Le Groupe de Réflexion pour l’Avenir et la Construction du Tchad (GRACTCHAD) par la voix de son Président Ahmat Haroun Larry a exprimé son soutien total à la démarche engagée par la CAS-CIDHO auprès de la Cour pénale internationale (CPI), visant à établir les responsabilités des dirigeants soudanais pour les crimes commis dans le cadre du conflit en cours au Soudan.
Dans un communiqué officiel, le GRACTCHAD dénonce avec fermeté les violations graves et répétées du territoire tchadien, notamment les bombardements ayant causé la mort de soldats tchadiens, en violation flagrante du droit international et de la souveraineté nationale du Tchad.
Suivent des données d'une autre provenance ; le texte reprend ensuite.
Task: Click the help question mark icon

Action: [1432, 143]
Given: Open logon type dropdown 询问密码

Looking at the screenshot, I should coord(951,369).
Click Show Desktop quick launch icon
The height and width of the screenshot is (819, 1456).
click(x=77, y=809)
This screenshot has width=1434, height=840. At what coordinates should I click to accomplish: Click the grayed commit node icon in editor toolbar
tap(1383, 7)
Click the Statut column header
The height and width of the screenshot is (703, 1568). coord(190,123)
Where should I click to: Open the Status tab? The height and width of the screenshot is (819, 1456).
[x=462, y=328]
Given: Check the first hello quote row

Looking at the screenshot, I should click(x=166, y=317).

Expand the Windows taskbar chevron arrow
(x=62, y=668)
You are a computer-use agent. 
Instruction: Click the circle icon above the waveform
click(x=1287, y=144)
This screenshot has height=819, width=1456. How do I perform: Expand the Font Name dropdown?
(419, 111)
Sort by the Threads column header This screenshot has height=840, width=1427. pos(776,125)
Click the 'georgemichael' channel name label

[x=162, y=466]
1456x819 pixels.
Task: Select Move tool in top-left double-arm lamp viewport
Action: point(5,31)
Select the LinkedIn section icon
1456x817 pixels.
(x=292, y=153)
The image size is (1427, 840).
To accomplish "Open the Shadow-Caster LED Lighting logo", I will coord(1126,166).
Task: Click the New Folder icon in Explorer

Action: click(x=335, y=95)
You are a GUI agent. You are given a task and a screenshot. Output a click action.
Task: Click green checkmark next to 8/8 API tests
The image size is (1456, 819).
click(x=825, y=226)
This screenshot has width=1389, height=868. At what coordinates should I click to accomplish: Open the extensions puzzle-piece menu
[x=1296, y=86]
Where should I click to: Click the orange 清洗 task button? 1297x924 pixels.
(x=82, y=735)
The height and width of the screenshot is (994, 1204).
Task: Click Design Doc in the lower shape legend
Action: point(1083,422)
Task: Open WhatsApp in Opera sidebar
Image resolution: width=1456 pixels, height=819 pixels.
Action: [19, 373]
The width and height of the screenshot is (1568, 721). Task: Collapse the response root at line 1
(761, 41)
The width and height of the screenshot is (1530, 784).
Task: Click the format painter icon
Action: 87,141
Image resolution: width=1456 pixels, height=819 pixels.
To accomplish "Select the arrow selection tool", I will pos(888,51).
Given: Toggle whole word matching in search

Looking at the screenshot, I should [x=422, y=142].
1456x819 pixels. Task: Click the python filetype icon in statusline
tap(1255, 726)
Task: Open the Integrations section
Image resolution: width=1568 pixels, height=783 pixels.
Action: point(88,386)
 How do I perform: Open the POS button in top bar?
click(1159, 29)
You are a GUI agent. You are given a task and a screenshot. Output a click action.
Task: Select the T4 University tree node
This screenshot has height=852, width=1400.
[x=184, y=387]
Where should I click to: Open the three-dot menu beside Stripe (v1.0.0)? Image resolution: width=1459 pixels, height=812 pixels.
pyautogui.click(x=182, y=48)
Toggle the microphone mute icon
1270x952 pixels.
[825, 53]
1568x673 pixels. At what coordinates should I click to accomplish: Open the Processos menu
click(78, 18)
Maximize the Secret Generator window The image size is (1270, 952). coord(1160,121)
L’organisation rappelle que de tels actes constituent une atteinte directe aux principes fondamentaux de la Charte des Nations unies.
Face à cette situation, le GRACTCHAD invite l’ensemble des organisations de la société civile, tchadienne, africaine et internationale, à se mobiliser pour déposer une plainte collective supplémentaire devant la CPI et saisir la Cour internationale de Justice (CIJ) contre l’État soudanais pour violation de la souveraineté tchadienne et usage illégal de la force armée.
Pour GRACTCHAD, l’impunité ne peut plus être tolérée. Seule une réponse juridique internationale ferme permettra de protéger les populations, préserver la paix régionale et garantir le respect du droit international. L’organisation insiste : le Tchad ne peut devenir un champ de bataille par procuration, et les responsables doivent répondre de leurs actes devant la justice internationale.